• Required tasks
[a] In the text on strategic leadership, what do strategic thinkers question to look for opportunities to improve?
[b] Repeat the part of the strategic leadership text between "Strategic leadership is" and "and their execution.", inclusive.

• Page text

============================================================

Friday, October 16, 2015

Strategic Leadership

Strategic leadership is the ability to anticipate and envision the future, maintain flexibility, think strategically and initiate changes that will create a healthy organization living out its vision and mission in the community within and outside the walls of the church. Strategic leadership consists of the relationship between the external environment and the church's vision, mission, strategy, and their execution.

This is how we shape each of these areas, both traditionally in the Strategic Leadership model and secondarily from an Appreciative Inquiry model:

  • Vision - "Where are we headed?" or "How do we visualize our future?"
  • Mission - "Who are we?" or "How do we live out our vision?"
  • Strategy - "How do we get there?" or "How do we make it real?"
  • Execution - "What do we do right now?" or "How do we live our plan out?"
Strategic leadership does not necessarily come naturally to the leader and is often not welcome with open arms by the stakeholders within the organization. There are some strategies for thinking strategically and navigating uncertainty:
  • Anticipate threats and Opportunities - Effective leaders constantly test the waters of their organizations - talk to the leaders & people within the church leaders along with leaders & people out in the community. They identify early signs of change both favorable and damaging.
  • Challenge the Status Quo - Strategic thinkers question their own assumptions  and processes to look for opportunities to improve. They are curious and want to learn which they do by asking powerful open ended questions.

============================================================

• Given material
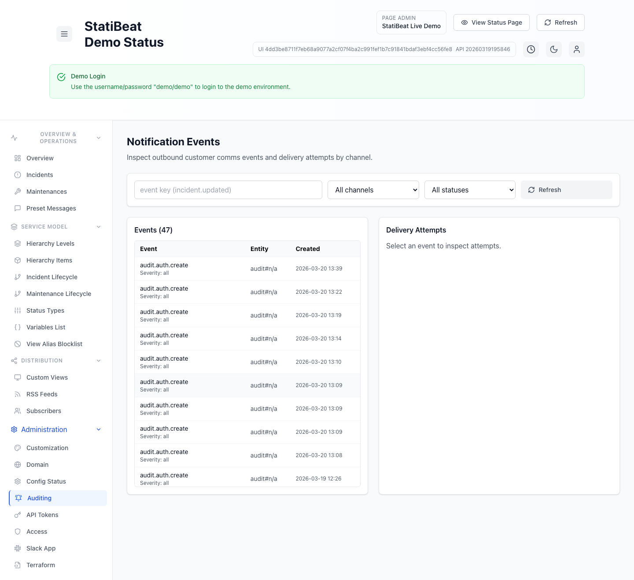Collapse the Service Model section
Viewport: 634px width, 580px height.
pos(98,226)
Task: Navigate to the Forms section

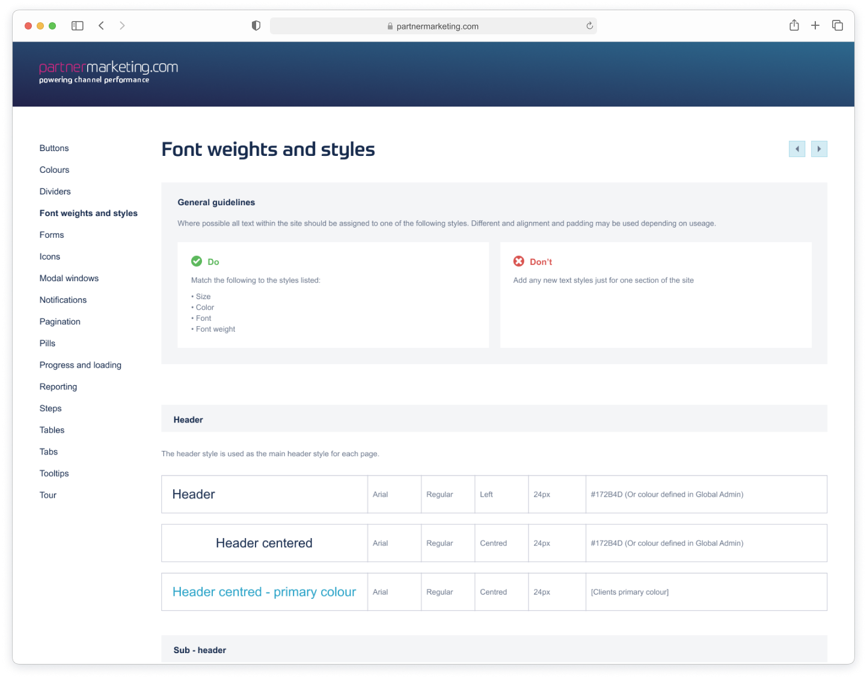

============================================================

• Solutions below
[a] Their own assumptions and processes.

[b]
Strategic leadership is the ability to anticipate and envision the future, maintain flexibility, think strategically and initiate changes that will create a healthy organization living out its vision and mission in the community within and outside the walls of the church. Strategic leadership consists of the relationship between the external environment and the church's vision, mission, strategy, and their execution.